At least from last Friday, those boring and frustrated young people have been calling each other through the face-book for marching forward to the Presidential Palace to force Saleh out, as the last thing they should do to achieve their final goal.
However, clashes with hands and sticks take place from time to time between such impatient protesters and their partisan colleagues who prevent them from even expressing their ideas publicly by inviting the protester for “marching forward” through the microphone of the public podium standing at the middle of the sit-in square at the gate of Sana’a university.
If a group of protesters insists on marching, the defected army will prevent them. “The soldiers of Ali Muhsen will ask for a permit from the regulation committee, and this committee is only implementing the instructions of the Islah party,” Said the independent leading protester Adel Abdu.
The majority of the protesters follow instructions from their own parties, although they say to media they are independent.
“Of course those who belong to parties would stick to their parties’ position, whether to march or not, but we just say to those who want to march do it, do it,” said the lawyer and leading protester Ameen Arrabyee, who belongs to the Islah party, that leads the opposition coalition.
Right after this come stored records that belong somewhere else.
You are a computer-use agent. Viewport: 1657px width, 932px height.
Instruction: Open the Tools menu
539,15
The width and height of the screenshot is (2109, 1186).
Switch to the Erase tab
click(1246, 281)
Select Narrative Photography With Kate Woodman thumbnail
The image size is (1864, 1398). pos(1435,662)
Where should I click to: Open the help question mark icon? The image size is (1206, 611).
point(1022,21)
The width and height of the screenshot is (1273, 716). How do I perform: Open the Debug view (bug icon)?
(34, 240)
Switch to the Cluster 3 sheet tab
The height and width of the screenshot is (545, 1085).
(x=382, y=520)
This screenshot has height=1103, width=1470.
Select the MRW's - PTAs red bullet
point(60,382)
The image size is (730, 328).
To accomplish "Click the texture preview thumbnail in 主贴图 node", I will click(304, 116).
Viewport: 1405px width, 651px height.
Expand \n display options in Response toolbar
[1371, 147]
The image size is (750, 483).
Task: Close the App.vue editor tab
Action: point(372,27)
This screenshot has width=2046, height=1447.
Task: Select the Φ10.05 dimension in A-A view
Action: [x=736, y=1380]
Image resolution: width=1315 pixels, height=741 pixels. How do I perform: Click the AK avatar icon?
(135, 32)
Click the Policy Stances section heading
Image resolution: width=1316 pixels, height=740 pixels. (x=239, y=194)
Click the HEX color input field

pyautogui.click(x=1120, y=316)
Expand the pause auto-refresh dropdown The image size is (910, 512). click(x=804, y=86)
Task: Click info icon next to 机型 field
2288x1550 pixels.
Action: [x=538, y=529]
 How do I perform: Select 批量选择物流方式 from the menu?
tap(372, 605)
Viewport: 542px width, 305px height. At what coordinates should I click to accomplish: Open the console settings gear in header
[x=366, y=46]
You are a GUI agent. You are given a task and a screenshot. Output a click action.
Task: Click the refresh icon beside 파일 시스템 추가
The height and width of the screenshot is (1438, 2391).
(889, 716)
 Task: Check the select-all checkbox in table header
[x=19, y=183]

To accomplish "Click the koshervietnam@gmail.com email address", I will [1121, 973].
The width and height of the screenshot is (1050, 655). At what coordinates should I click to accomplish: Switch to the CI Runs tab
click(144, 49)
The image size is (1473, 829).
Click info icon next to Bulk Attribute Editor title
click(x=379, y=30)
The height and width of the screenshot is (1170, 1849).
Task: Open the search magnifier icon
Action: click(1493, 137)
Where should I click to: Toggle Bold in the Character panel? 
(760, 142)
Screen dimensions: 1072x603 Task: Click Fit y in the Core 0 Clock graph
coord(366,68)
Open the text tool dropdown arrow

Marching forward to the Presidential Palace is a slogan often used to threaten President Saleh by the protesters from the very beginning of the anti-Saleh protests early February. But, it is very dangerous in an armed country like Yemen, where people understand the word as a war.
The popularity of President Saleh increased when the spokesman of the opposition Mohammed Qatan, threatened last march they would march forward to the ‘bed room’ of President Saleh in the Palace. Mere saying such a thing was considered as “a big shame” by majority of Yemenis.
“We’ll do it at the end even if 10,000 of us were killed,” Said Al Sadi.
A lot of people whether those against or with President Saleh, understand the word “marching forward” to the Palace as a war.
While protesters in the street, including the majority of the opposition party, refuse the US-backed and Saudi-led GCC deal for transferring power from Saleh in one month, the ruling party and opposition leaders still exchange accusations of foiling the last hope to avoid a possible armed confrontations.
Marching forward to the Palace may mean a war against President Saleh from the defected army of general Ali Mushen, who protects the anti-Saleh protesters and controls their movements.
“The Saleh forces would start immediately bombarding the 1st armored division of Ali Muhsen, if allows protesters to march forward,” said a military expert close to Saleh’s top military leaders.
“No single tank can get out from Ali Muhsen’s division, missiles are directed to the heart of it, and ready to destroy any movement from there,” the expert said on condition of anonymity because of the sensitivity of the subject.